(Excerpted passage)
☆ ☆ ☆ ☆ ☆

Ever since I was knee-high to a grasshopper, I felt the call and need to take care of the natural resources that surrounded me. A loving God has given us many natural things to take care of. I experienced God’s work and care in the detailed and intricate wings or bodies of the tiniest insects and plants when viewed under a microscope. Wow! How can something so small be so beautiful? It was clear to me that other creations besides people are made by a loving Creator who cares about even the smallest. In the Old Testament book of Genesis, God entrusts them all to us. However, I believe God expects us to make good, fair or balanced decisions where their fates are concerned. God expects us to be good stewards. I don’t believe that the one-sided, dismissive decisions I keep seeing that result in exploitation and destruction are good stewardship but rather selfishness.
Imbalance Rooted in Selfishness
I’m convinced that this imbalance is rooted in a simple internal, human nature conflict: selfishness vs. unselfishness. Selfishness is resulting in the piecemeal destruction of our natural resources–bit by bit, on the grass-roots levels. Few, if any, oppose them. Those few espousing concern for the health and well-being of natural habitats or wildlife are demeaned (tree- hugger, bambi-lover, radical, etc.) and ignored. Yet, entire populations of migratory birds are declining or disappearing across the country as their natural habitats disappear under the bulldozer and pavement. They need these places to winter in, to breed in, and to stopover in, particularly during their exhausting spring and fall migrations. Often they return to find that the woods or marsh that they nested in last year, or stopped to feed and rest during their last marathon migration is gone. Most people don’t care. They think that as long as some birds come to their backyard feeders everything is fine.

☆ ☆ ☆ ☆ ☆

(Data for analysis)

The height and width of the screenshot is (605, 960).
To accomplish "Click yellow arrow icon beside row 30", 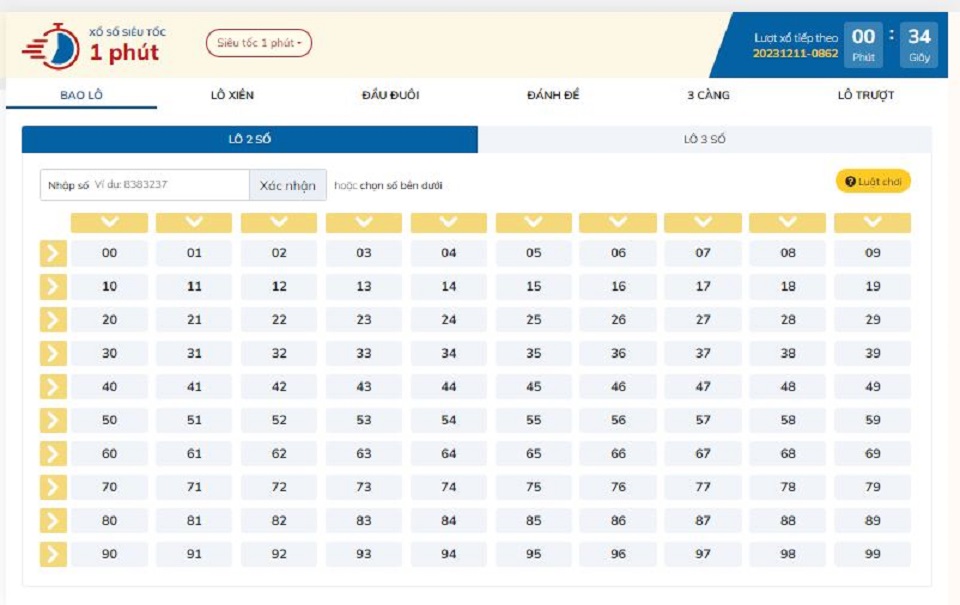I will 52,353.
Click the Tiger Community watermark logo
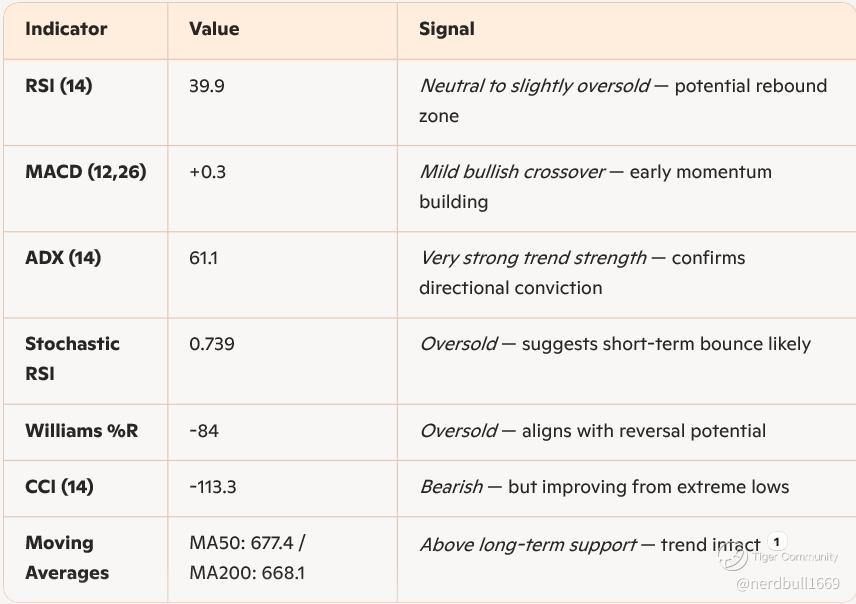856x604 pixels. [x=732, y=557]
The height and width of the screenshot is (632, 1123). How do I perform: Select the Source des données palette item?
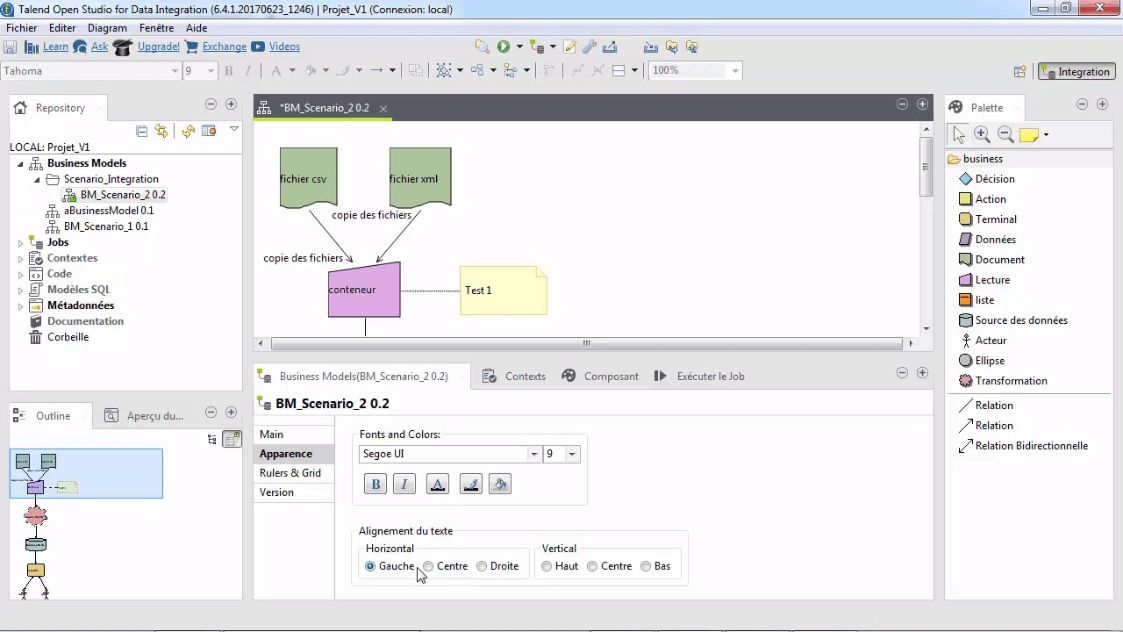[1020, 320]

☆ ☆ ☆ ☆ ☆

(Problem description) In the stewardship passage, retype the text between "Ever since I" and "but rather selfishness.", inclusive.

(Solved problem)
Ever since I was knee-high to a grasshopper, I felt the call and need to take care of the natural resources that surrounded me. A loving God has given us many natural things to take care of. I experienced God’s work and care in the detailed and intricate wings or bodies of the tiniest insects and plants when viewed under a microscope. Wow! How can something so small be so beautiful? It was clear to me that other creations besides people are made by a loving Creator who cares about even the smallest. In the Old Testament book of Genesis, God entrusts them all to us. However, I believe God expects us to make good, fair or balanced decisions where their fates are concerned. God expects us to be good stewards. I don’t believe that the one-sided, dismissive decisions I keep seeing that result in exploitation and destruction are good stewardship but rather selfishness.